A similar thought occurred to me after preaching on Sunday. It was the first in our series on our vision verse for the year- “The Word of God is alive and active.” (Hebrews 4:12). The bulk of the sermon was built around Hebrews 3:7, especially the way in which the writer introduces Psalm 95- “as the Holy Spirit says…”. The Holy Spirit is speaking to us today and He is speaking Scripture. When we hear the Bible we are encountering the present day voice of the Spirit. Of course, the nature of the Spirit’s work is that He does not speak that Word from a distance. As we gather as God’s people the Spirit is amongst us speaking to us. That has major implications, not least for our approach to preaching. It seems to me that the great 20th century preacher Martyn Lloyd-Jones was clearest on this: “What is the chief end of preaching? I like to think it is this: it is to give men and women a sense of God and His presence.” That has to be right, for the preacher’s aim is to communicate the Word of God- the voice of the Spirit who is present. Again, I wonder we have a sense of that or whether we simply listen to preaching to gain information or be entertained.

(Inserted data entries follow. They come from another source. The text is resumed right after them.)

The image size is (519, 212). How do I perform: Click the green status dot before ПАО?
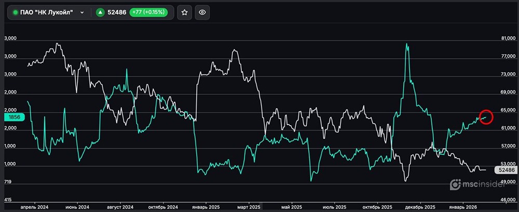click(15, 12)
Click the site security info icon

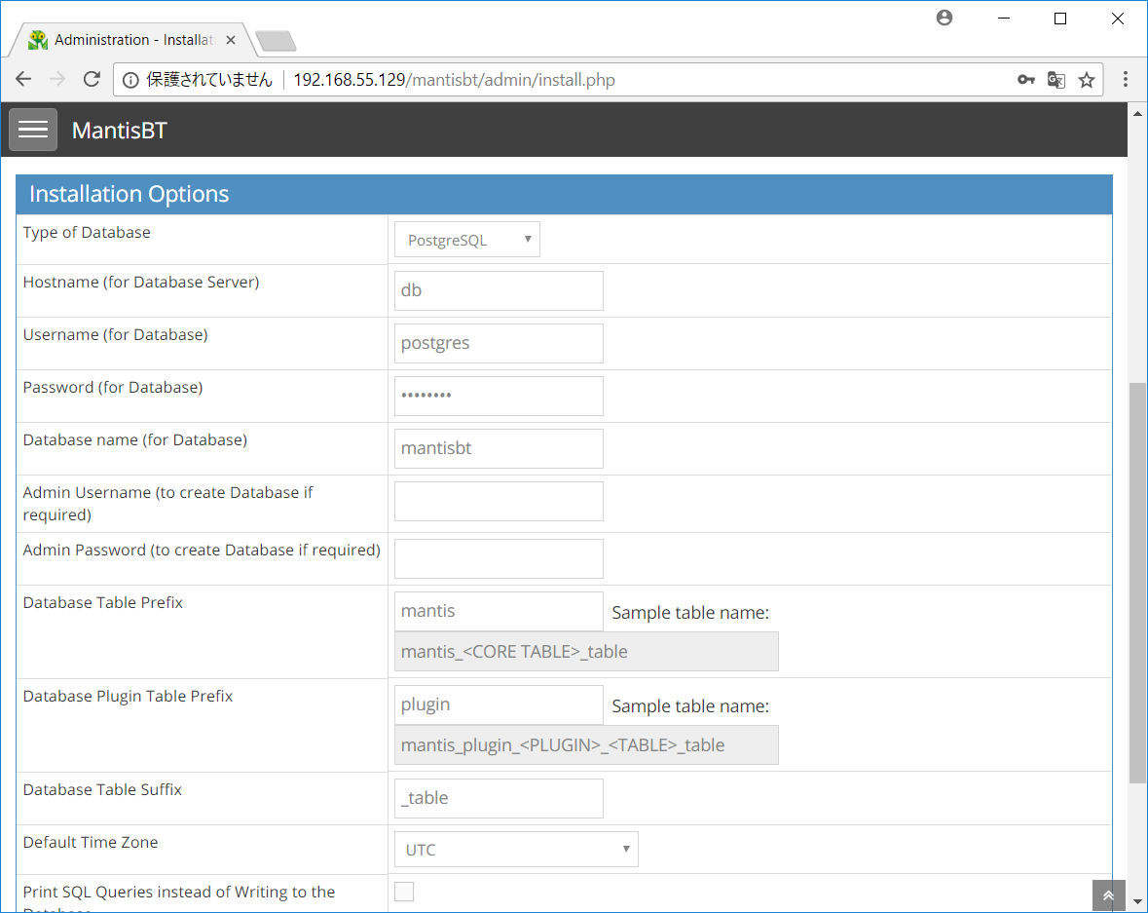click(x=130, y=79)
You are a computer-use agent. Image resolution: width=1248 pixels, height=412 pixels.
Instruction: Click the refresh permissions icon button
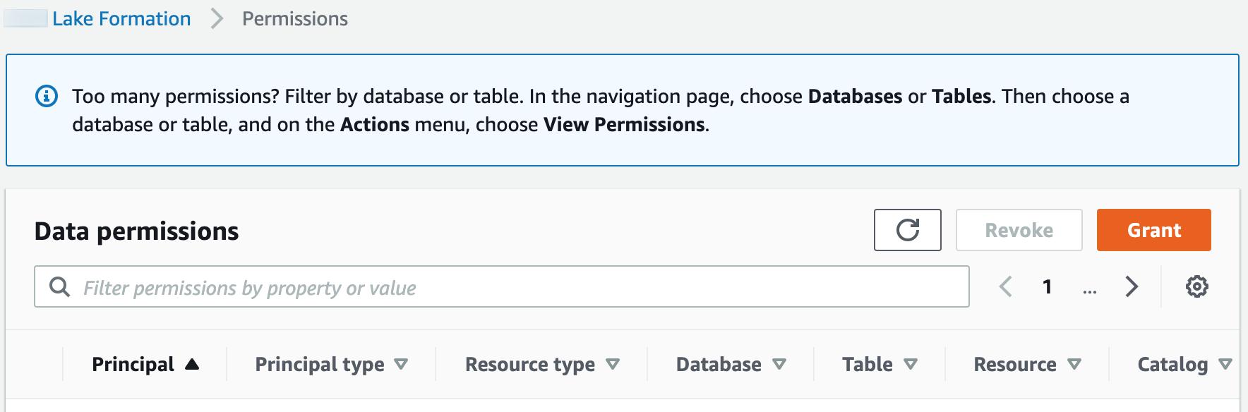(907, 230)
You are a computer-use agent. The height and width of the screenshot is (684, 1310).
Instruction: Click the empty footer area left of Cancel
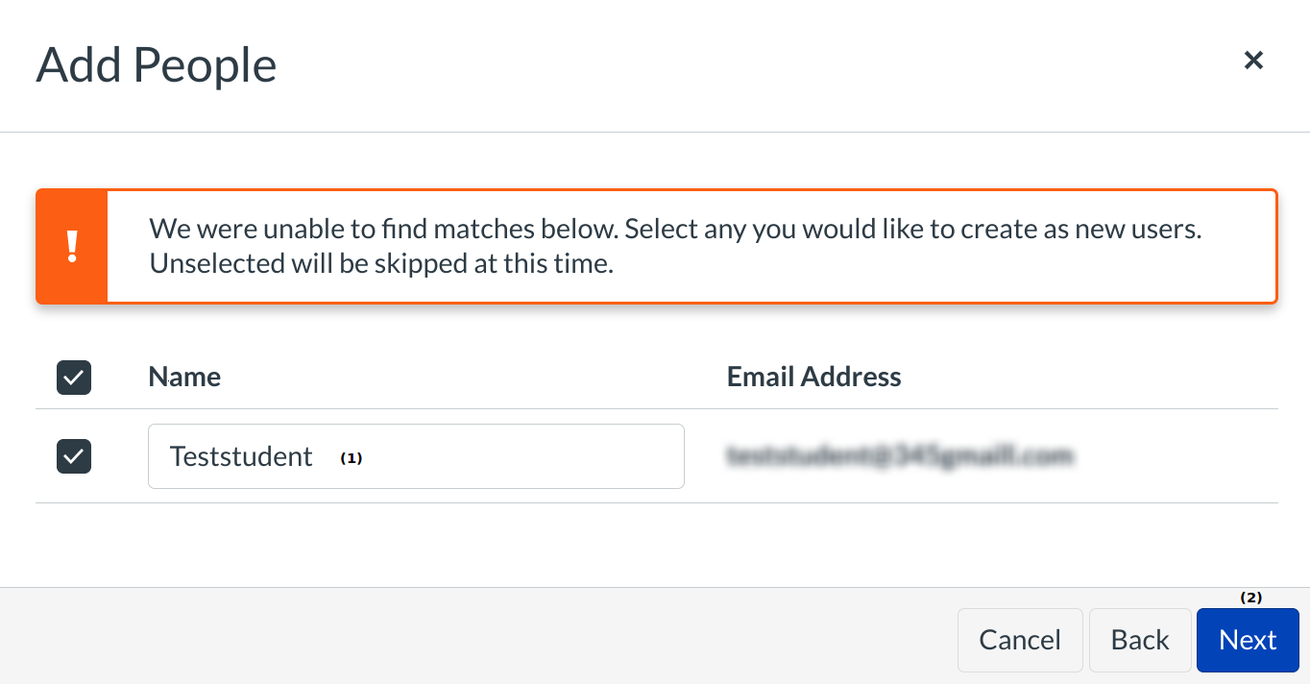pyautogui.click(x=480, y=636)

Years back when I was a student I was in a more charismatic church. There would be now be minor areas where I would differ from them but I do remember gathering at church with the expectation that I would meet with God. We believed- rightly- that He was present amongst us. That’s how we should approach church- or even our personal reading of Scripture. God is present and we expect to encounter Him and hear from Him.

The reason we looked at the character of God in our homegroups is that, left to ourselves, we tend to diminish God and mentally rob Him of some of His attributes. In the same way we will forget the Lord’s presence unless consciously we remember this wonderful reality. So perhaps we need to offer a prayer as we start the day. “Lord Jesus, thank you that you are a present Saviour. Help me to expect you to be at work in me and around me today.” And as we come to the Scriptures- “Lord Jesus, praise you that you are here by your Spirit as you now speak to me.” And as we gather as a church- “Lord God, thank you that you will be there. Help us to meet with you and hear you.” We would then approach life, Scripture and church with faith, boldness and eager expectation. For- praise God- we have a present Saviour.